What exactly does it mean when people refer to a companys float, and why might the size of a companys float have a direct impact on how the stock trades?
First off, what exactly is a float?
To understand what a float is, we first need to explain what shares outstanding mean. Shares outstanding are the total number of shares that a publicly traded company has. These include shares owned by insiders and large institutions, plus restricted shares and the float.
The float represents the shares of the company that are freely tradable. Meaning, the shares other than those held by institutions or other owners totalling more than 5% of the company, restricted shares and insider holdings.
Lets take a look at a real world example. Simtek Corp. (SMTK) currently has 16.51 million shares outstanding. If you multiply the number of shares outstanding by the current share price ($2.81), you are left with a total market cap of $46.40 million dollars.
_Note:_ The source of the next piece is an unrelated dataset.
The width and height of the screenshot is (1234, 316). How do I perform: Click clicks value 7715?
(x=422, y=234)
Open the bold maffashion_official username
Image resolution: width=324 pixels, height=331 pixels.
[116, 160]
Now, Simtek has 10.31 million shares in its float. This means that after backing out shares held by owners that total more than 5% of all shares, restricted shares and insider holdings, we are left with 10.31 million shares. This is the float.
Now why is the float important?
The smaller a float, the more volatile a stock can become. If a stock has one million shares in its float and announces really good news, the share price will soar due to their being hardly any shares in the float. If there are hardly any shares in the float, this means that shares are harder to buy and the price to buy shares will go up.
If a stock has a really big float, this would mean that the stock is prone to less explosive moves. A stock with a float of 100 million shares wont rise 100% in one day, but a stock with a float of 1 million shares could.